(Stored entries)
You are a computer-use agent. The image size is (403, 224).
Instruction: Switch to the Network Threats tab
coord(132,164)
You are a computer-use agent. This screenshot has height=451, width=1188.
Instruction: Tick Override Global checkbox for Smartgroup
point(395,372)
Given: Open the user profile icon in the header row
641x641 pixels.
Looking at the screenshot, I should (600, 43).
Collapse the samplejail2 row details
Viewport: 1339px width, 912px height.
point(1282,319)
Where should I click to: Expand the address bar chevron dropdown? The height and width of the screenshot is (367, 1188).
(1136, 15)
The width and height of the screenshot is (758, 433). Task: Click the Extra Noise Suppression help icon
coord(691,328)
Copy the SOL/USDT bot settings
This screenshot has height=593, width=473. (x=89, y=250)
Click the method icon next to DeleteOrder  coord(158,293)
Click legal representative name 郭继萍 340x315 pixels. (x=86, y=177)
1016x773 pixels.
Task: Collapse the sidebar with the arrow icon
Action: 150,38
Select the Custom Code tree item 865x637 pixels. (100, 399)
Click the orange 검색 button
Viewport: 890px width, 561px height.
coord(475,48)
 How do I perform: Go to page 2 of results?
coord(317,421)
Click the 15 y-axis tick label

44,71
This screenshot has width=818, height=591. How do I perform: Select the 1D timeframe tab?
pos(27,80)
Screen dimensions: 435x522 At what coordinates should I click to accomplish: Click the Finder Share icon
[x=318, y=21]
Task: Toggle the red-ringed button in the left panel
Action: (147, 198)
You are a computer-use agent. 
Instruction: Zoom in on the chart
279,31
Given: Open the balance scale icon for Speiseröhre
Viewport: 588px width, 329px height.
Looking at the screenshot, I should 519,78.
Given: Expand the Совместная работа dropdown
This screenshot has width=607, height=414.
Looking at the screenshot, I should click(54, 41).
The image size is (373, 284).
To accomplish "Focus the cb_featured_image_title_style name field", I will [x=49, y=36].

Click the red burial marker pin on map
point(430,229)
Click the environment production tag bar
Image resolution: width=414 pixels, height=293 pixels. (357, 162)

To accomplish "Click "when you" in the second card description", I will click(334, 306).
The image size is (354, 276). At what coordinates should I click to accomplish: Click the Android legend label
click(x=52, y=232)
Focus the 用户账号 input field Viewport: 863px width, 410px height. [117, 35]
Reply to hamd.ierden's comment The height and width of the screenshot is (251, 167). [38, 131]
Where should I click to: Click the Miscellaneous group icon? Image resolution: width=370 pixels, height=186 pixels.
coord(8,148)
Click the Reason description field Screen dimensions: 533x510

About this task —
Copy out the data above, word for word.

Result —
You are a computer-use agent. The image size is (403, 224).
Instruction: Switch to the Network Threats tab
coord(132,164)
You are a computer-use agent. This screenshot has height=451, width=1188.
Instruction: Tick Override Global checkbox for Smartgroup
point(395,372)
Given: Open the user profile icon in the header row
641x641 pixels.
Looking at the screenshot, I should (600, 43).
Collapse the samplejail2 row details
Viewport: 1339px width, 912px height.
point(1282,319)
Where should I click to: Expand the address bar chevron dropdown? The height and width of the screenshot is (367, 1188).
(1136, 15)
The width and height of the screenshot is (758, 433). Task: Click the Extra Noise Suppression help icon
coord(691,328)
Copy the SOL/USDT bot settings
This screenshot has height=593, width=473. (x=89, y=250)
Click the method icon next to DeleteOrder  coord(158,293)
Click legal representative name 郭继萍 340x315 pixels. (x=86, y=177)
1016x773 pixels.
Task: Collapse the sidebar with the arrow icon
Action: 150,38
Select the Custom Code tree item 865x637 pixels. (100, 399)
Click the orange 검색 button
Viewport: 890px width, 561px height.
coord(475,48)
 How do I perform: Go to page 2 of results?
coord(317,421)
Click the 15 y-axis tick label

44,71
This screenshot has width=818, height=591. How do I perform: Select the 1D timeframe tab?
pos(27,80)
Screen dimensions: 435x522 At what coordinates should I click to accomplish: Click the Finder Share icon
[x=318, y=21]
Task: Toggle the red-ringed button in the left panel
Action: (147, 198)
You are a computer-use agent. 
Instruction: Zoom in on the chart
279,31
Given: Open the balance scale icon for Speiseröhre
Viewport: 588px width, 329px height.
Looking at the screenshot, I should 519,78.
Given: Expand the Совместная работа dropdown
This screenshot has width=607, height=414.
Looking at the screenshot, I should click(54, 41).
The image size is (373, 284).
To accomplish "Focus the cb_featured_image_title_style name field", I will [x=49, y=36].

Click the red burial marker pin on map
point(430,229)
Click the environment production tag bar
Image resolution: width=414 pixels, height=293 pixels. (357, 162)

To accomplish "Click "when you" in the second card description", I will click(334, 306).
The image size is (354, 276). At what coordinates should I click to accomplish: Click the Android legend label
click(x=52, y=232)
Focus the 用户账号 input field Viewport: 863px width, 410px height. [117, 35]
Reply to hamd.ierden's comment The height and width of the screenshot is (251, 167). [38, 131]
Where should I click to: Click the Miscellaneous group icon? Image resolution: width=370 pixels, height=186 pixels.
coord(8,148)
Click the Reason description field Screen dimensions: 533x510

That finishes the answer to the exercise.